If you are comfortable with REST APIs and using Pythons requests library, this example demonstrates the basic concepts of NOMAD's main API. You can get more documentation and details on all functions from the API dashboard.

The following issues a search query for all entries that have both Ti and O among the elements of their respective materials. It restricts the results to one entry and only returns the entry_id.

import requests
import json

base_url = 'http://nomad-lab.eu/prod/v1/api/v1'

response = requests.post(
    f'{base_url}/entries/query',
    json={
        'query': {
            'results.material.elements': {
                'all': ['Ti', 'O']
            }
        },
        'pagination': {
            'page_size': 1
        },
        'required': {
            'include': ['entry_id']
        }
    })
response_json = response.json()
print(json.dumps(response.json(), indent=2))

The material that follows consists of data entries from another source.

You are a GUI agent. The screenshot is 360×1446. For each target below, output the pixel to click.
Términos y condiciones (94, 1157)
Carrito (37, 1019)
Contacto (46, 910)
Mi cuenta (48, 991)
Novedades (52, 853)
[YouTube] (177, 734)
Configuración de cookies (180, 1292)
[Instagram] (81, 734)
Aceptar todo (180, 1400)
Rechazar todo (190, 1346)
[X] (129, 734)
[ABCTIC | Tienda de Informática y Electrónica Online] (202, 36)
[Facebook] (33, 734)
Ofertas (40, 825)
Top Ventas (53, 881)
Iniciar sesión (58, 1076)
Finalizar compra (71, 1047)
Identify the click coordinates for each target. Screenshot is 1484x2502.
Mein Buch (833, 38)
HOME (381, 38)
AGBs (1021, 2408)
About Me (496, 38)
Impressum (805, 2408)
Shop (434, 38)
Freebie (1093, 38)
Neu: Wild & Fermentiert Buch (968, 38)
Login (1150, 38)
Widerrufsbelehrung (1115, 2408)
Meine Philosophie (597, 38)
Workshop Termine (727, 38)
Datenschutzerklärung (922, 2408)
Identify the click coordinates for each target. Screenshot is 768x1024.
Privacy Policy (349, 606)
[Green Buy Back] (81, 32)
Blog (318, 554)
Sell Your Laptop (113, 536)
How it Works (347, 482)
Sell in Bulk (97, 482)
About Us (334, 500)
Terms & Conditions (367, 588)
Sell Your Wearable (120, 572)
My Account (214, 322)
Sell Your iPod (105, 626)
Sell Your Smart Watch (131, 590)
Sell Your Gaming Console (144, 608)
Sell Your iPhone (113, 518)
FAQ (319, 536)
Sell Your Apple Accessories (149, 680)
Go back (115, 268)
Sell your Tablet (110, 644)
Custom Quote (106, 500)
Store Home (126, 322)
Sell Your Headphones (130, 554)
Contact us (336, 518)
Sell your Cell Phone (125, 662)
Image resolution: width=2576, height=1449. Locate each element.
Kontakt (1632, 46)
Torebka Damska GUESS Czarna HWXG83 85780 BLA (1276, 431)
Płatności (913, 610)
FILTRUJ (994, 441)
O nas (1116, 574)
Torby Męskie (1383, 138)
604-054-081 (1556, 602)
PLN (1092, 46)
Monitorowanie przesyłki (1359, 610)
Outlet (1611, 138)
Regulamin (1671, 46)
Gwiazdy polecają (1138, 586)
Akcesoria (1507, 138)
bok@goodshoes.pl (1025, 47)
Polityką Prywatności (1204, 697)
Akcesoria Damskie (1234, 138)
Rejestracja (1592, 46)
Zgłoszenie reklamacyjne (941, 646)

This will give you something like this:

{
  "owner": "public",
  "query": {
    "name": "results.material.elements",
    "value": {
      "all": [
        "Ti",
        "O"
      ]
    }
  },
  "pagination": {
    "page_size": 1,
    "order_by": "entry_id",
    "order": "asc",
    "total": 17957,
    "next_page_after_value": "--SZVYOxA2jTu_L-mSxefSQFmeyF"
  },
  "required": {
    "include": [
      "entry_id"
    ]
  },
  "data": [
    {
      "entry_id": "--SZVYOxA2jTu_L-mSxefSQFmeyF"
    }
  ]
}

The entry_id is a unique identifier for, well, entries. You can use it to access other entry data. For example, you want to access the entry's archive. More precisely, you want to gather the formula and energies from the main workflow result. The following requests the archive based on the entry_id and only requires some archive sections.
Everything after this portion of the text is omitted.